**Task set:**
• a. Reproduce the sermon excerpt from "All the nations" up to and including "in a crown.", swapping "bucket" for "pail".
• b. Extract each line of the rows that contains the string "Viewport", treating case as significant.

**Page excerpt:**
= = = = =

The true Judge of the earth stood on that great scale of God and was found wanting – not an 8 from the Russians, but the perfect judgment of God, not because of anything lacking in him, but as a substitute, standing in our place, receiving our own judgement. And now we, who are dust on the scales, are exalted to heaven by him. You don’t have to run that race. It is finished. He takes dust and he makes them stars. He takes less than nothing and makes exalts it to the heavens. He takes the weak and makes them mighty. He takes the weary and makes them soar like eagles.

All the nations together are a drop in a bucket. But a drop of the blood of Christ makes insects into eagles, beggars into princes, dust on the scales into jewels in a crown.

 

Even These May Forget, Yet I Will Not

  • Isaiah 49:14 But Zion said, “The LORD has forsaken me; my Lord has forgotten me.” 15 “Can a woman forget her nursing child, that she should have no compassion on the son of her womb? Even these may forget, yet I will not forget you. 16 Behold, I have engraved you on the palms of my hands; your walls are continually before me.

My poetic paraphrase and expansion:

Zion says, ‘My God, my God, why have you forsaken?’
But God says, ‘Zion, Zion, you are mistaken.’

‘Can a mother forget her nursing child?
As she cries for food will she be reviled?

Even these may forget, yet I will not.
For my covenant with your fathers I have not forgot.

I have burned you into the palms of my hands.
And your walls before me continually stand.

See the holes in my hand and the wound in my side.
How can I forget those for whom I have died?’

Looking Up and Seeing Again

  • Isaiah 40:26 Lift up your eyes on high and see: who created these? He who brings out their host by number, calling them all by name, by the greatness of his might, and because he is strong in power not one is missing.

One of the most profound experiences of my life happened at about 4:30am in the year 2000 or 2001. They say nothing good happens that time of day, and I think that’s true for those who tend to hit the clubs and parties until the wee hours of the morning, but it’s not true entirely. It was December or January, and I was in a john boat heading down a ditch en route to a duck blind with two friends, excited about the upcoming hunt. I was in the middle of the boat, lying down on my back, as I often did, in order to keep the cold wind from smacking me in the face. But something was happening in the sky – something that I had never seen before.

= = = = =

**Given information:**
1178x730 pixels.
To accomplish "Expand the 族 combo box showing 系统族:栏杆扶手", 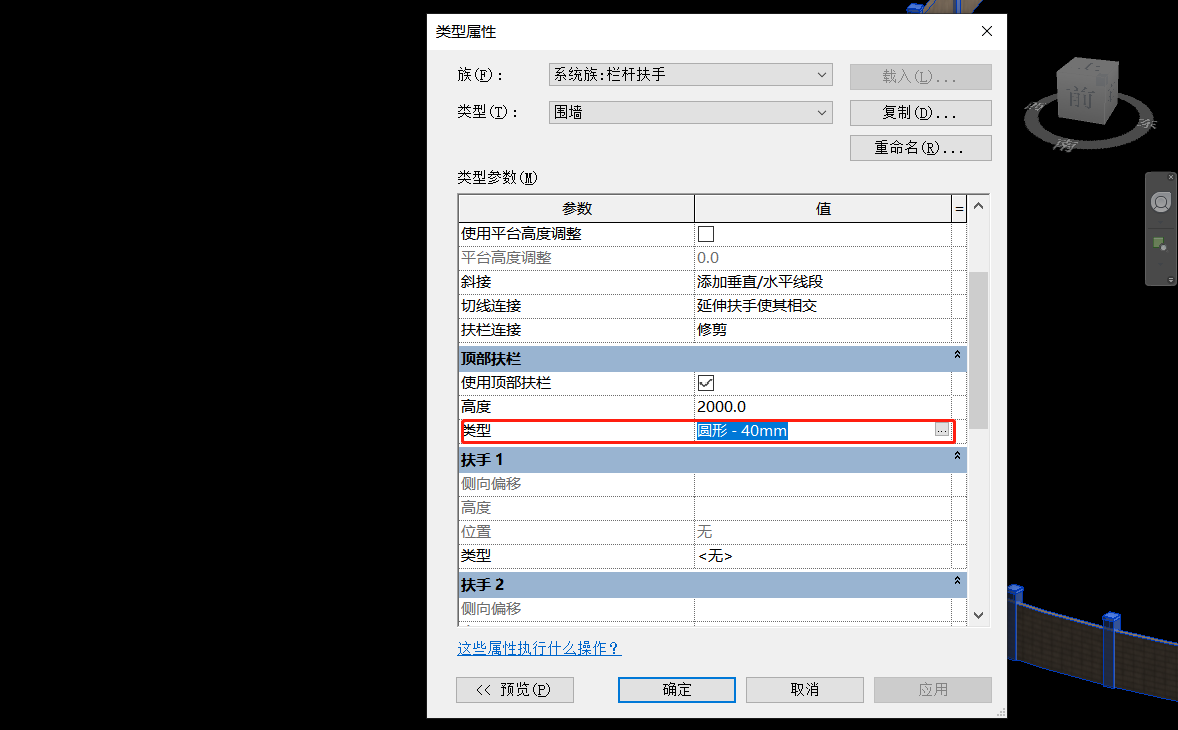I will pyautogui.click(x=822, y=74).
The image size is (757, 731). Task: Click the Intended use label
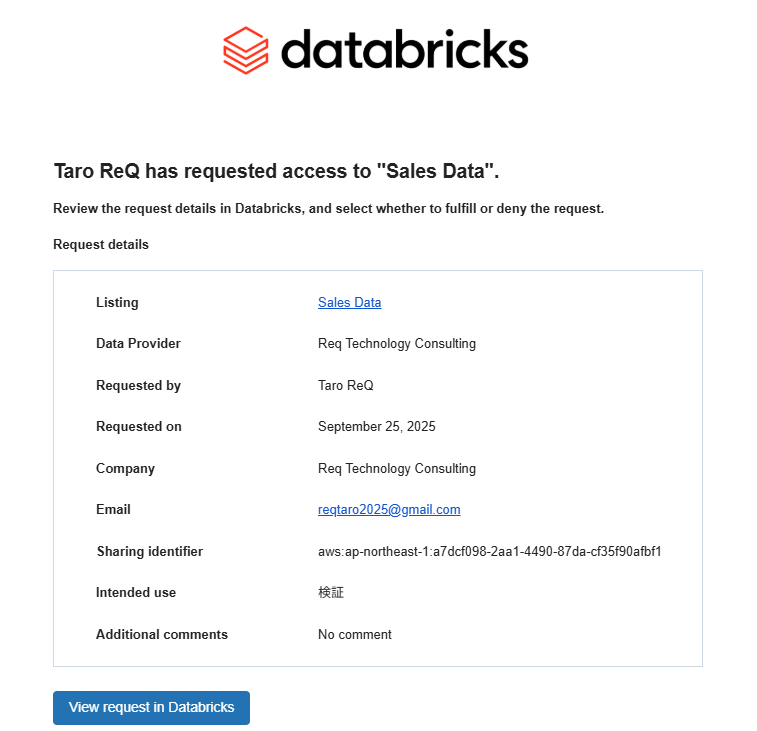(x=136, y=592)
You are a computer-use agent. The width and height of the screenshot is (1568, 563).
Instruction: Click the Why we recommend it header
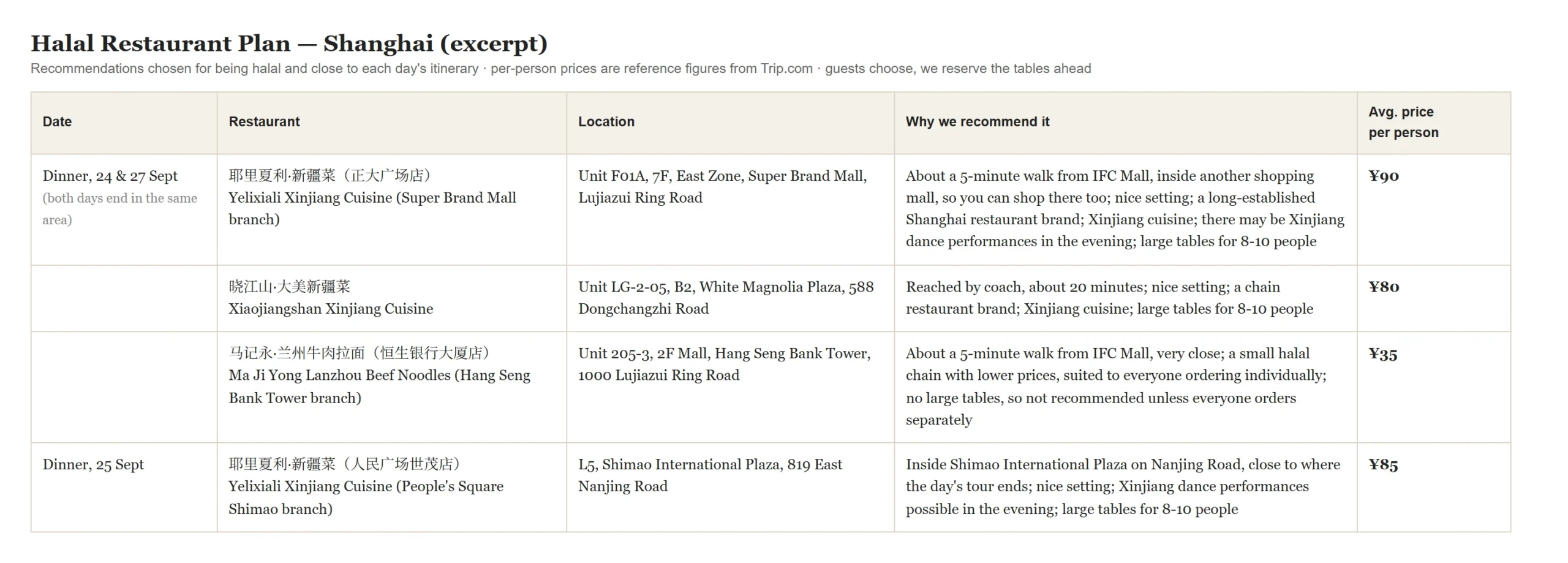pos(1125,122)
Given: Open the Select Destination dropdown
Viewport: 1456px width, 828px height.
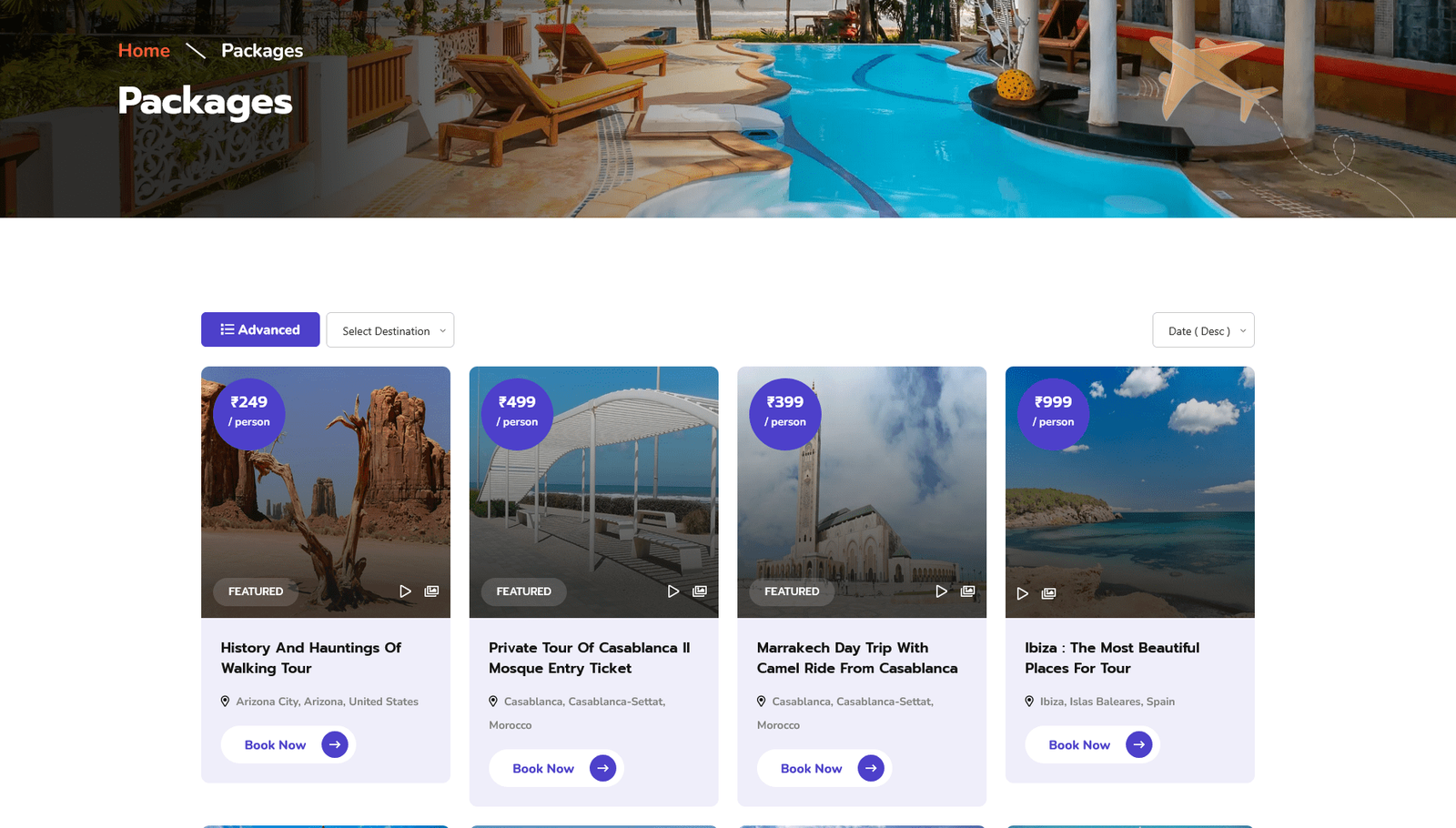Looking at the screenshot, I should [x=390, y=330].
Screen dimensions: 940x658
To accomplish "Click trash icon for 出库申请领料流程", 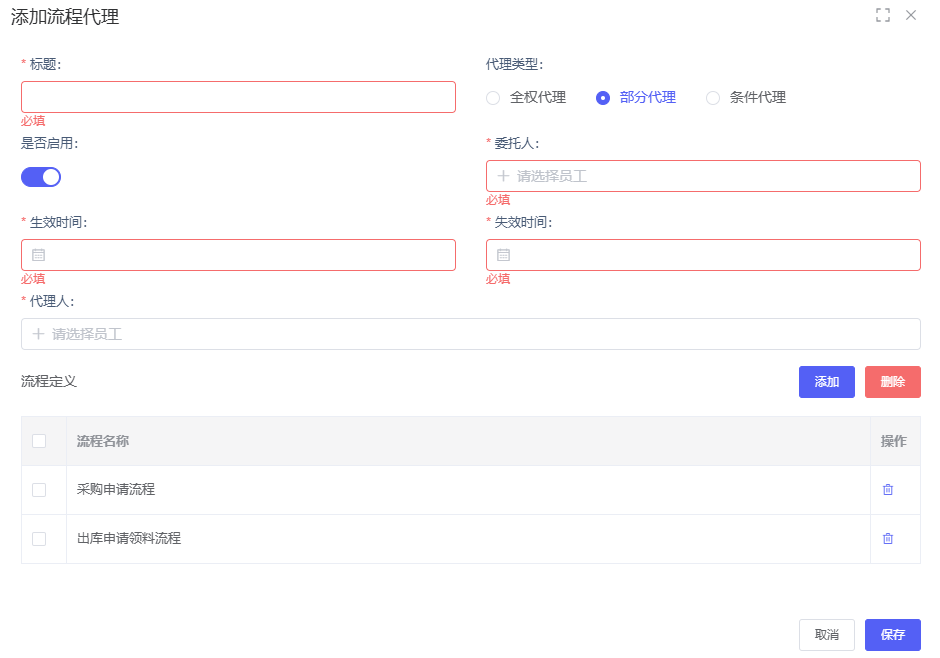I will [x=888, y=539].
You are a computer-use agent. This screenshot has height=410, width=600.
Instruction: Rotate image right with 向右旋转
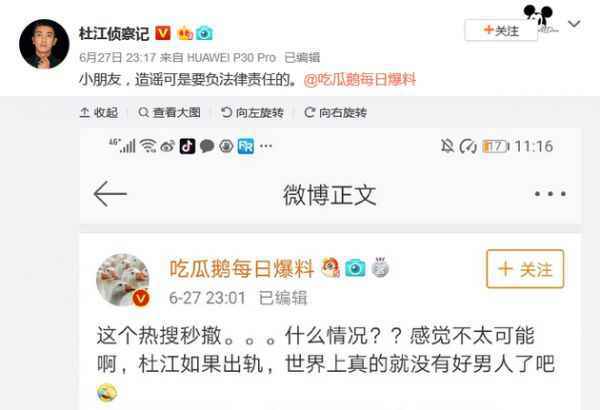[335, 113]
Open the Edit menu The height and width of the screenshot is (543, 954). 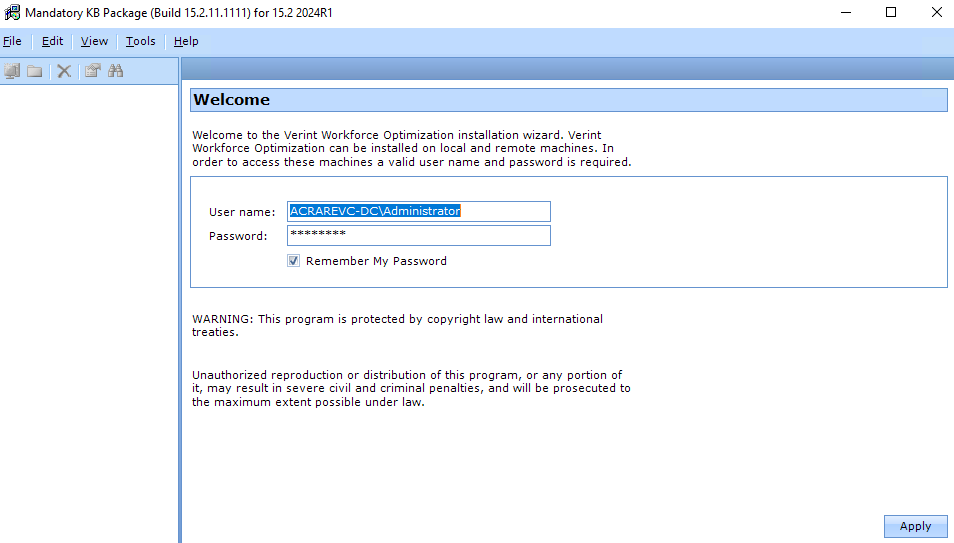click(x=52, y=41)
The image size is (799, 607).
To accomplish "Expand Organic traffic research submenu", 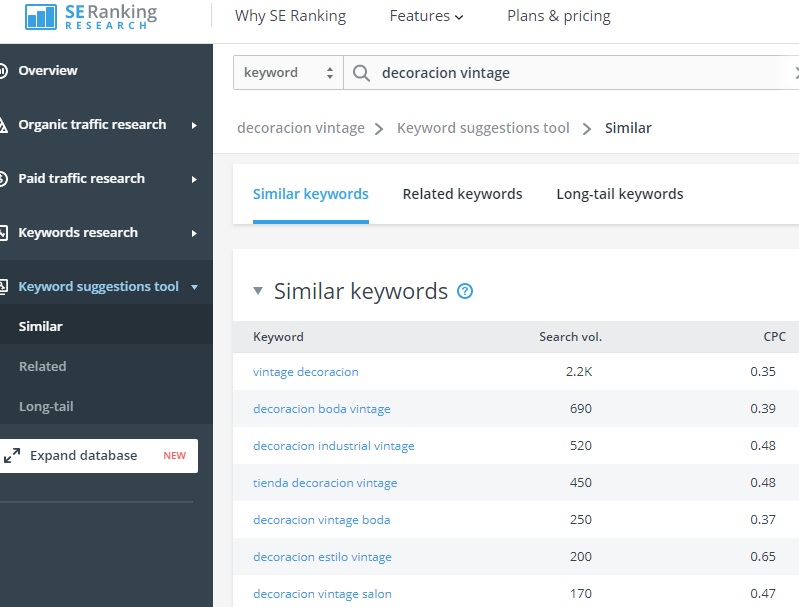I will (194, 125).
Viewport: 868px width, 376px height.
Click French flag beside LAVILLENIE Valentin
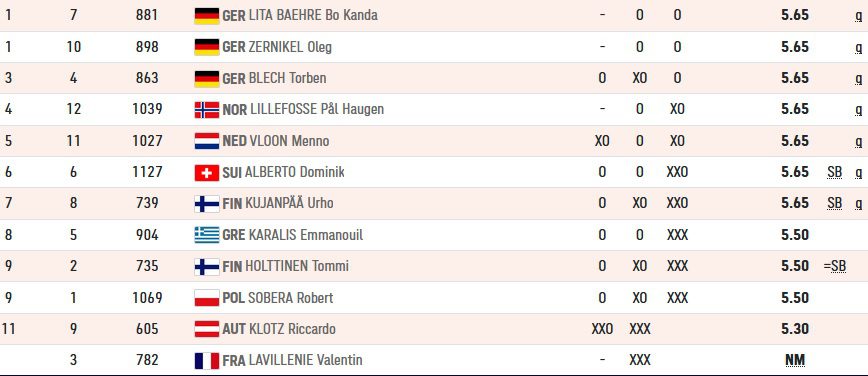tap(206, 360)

= = = = =

**Outputs by task:**
• a.
All the nations together are a drop in a pail. But a drop of the blood of Christ makes insects into eagles, beggars into princes, dust on the scales into jewels in a crown.

• b.
Viewport: 1456px width, 828px height.
Viewport: 868px width, 376px height.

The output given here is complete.